(Data items)
━━━━━━━━━━━━━━━━
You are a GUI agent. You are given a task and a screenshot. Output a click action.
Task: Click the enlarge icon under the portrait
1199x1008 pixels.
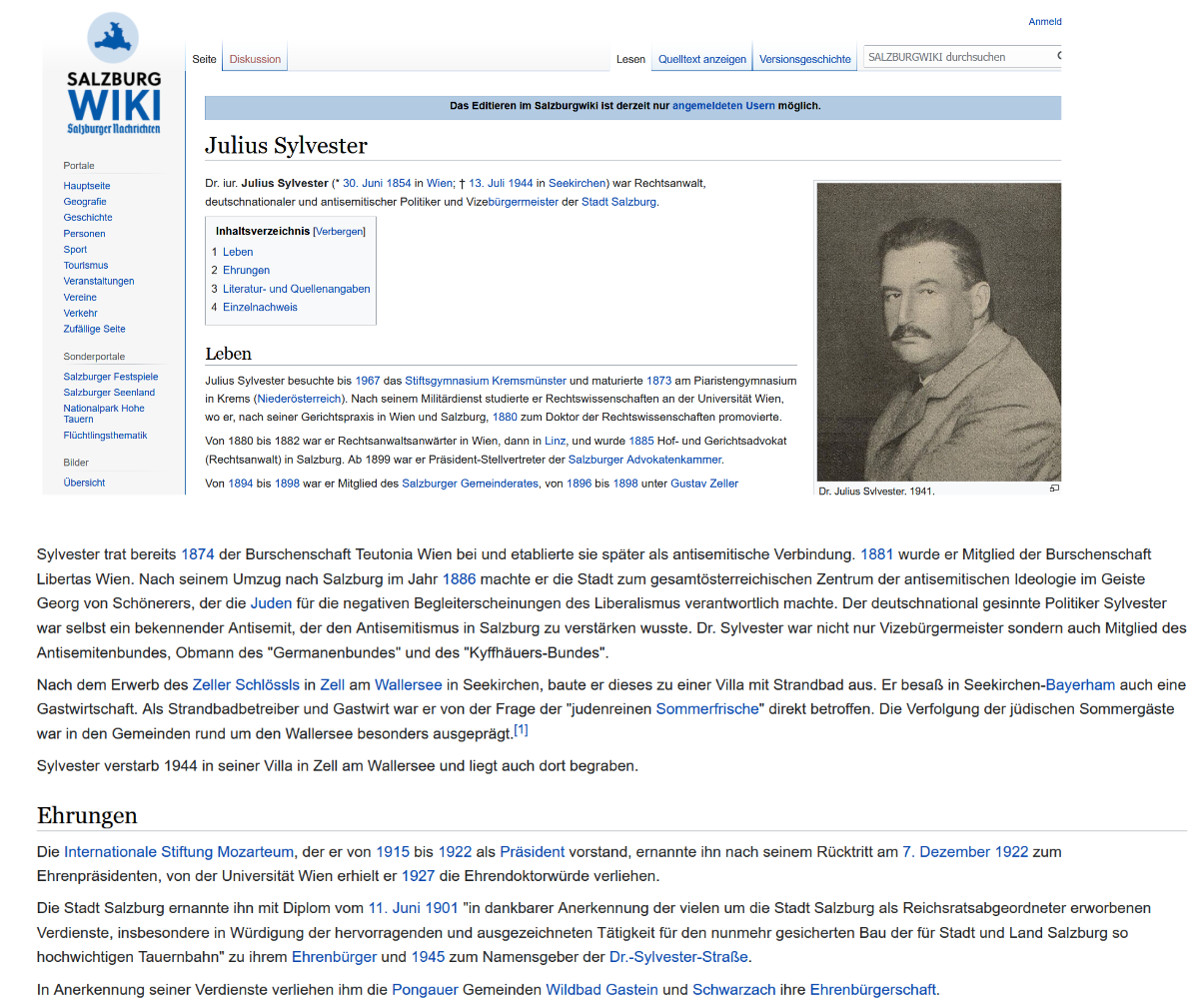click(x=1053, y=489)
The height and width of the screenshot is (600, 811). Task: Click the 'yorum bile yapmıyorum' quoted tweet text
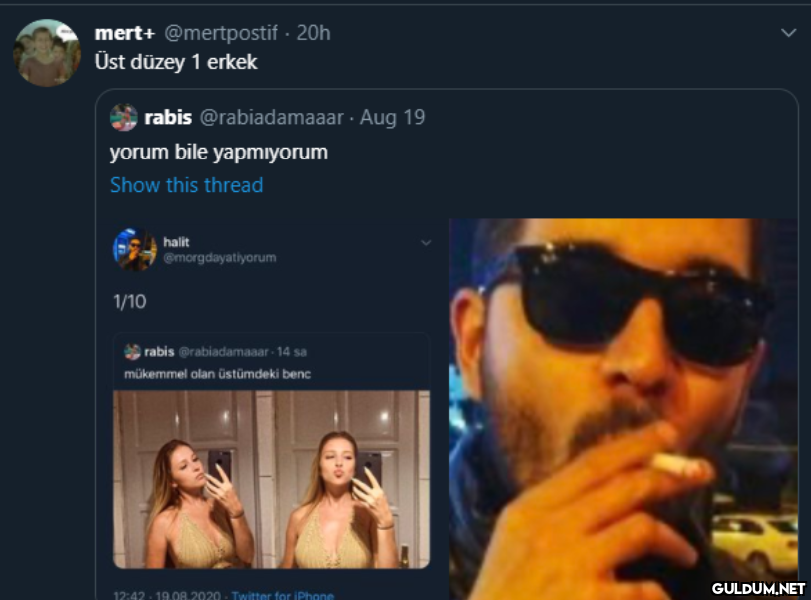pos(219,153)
━━━━━━━━━━━━━━━━
Please reproduce, word for word, only the lines from the line that holds "Task: Click the enlarge" through the final line of the entries above, omitting any pictures.

Task: Click the enlarge icon under the portrait
1199x1008 pixels.
click(x=1053, y=489)
The height and width of the screenshot is (600, 811). Task: Click the 'yorum bile yapmıyorum' quoted tweet text
pos(219,153)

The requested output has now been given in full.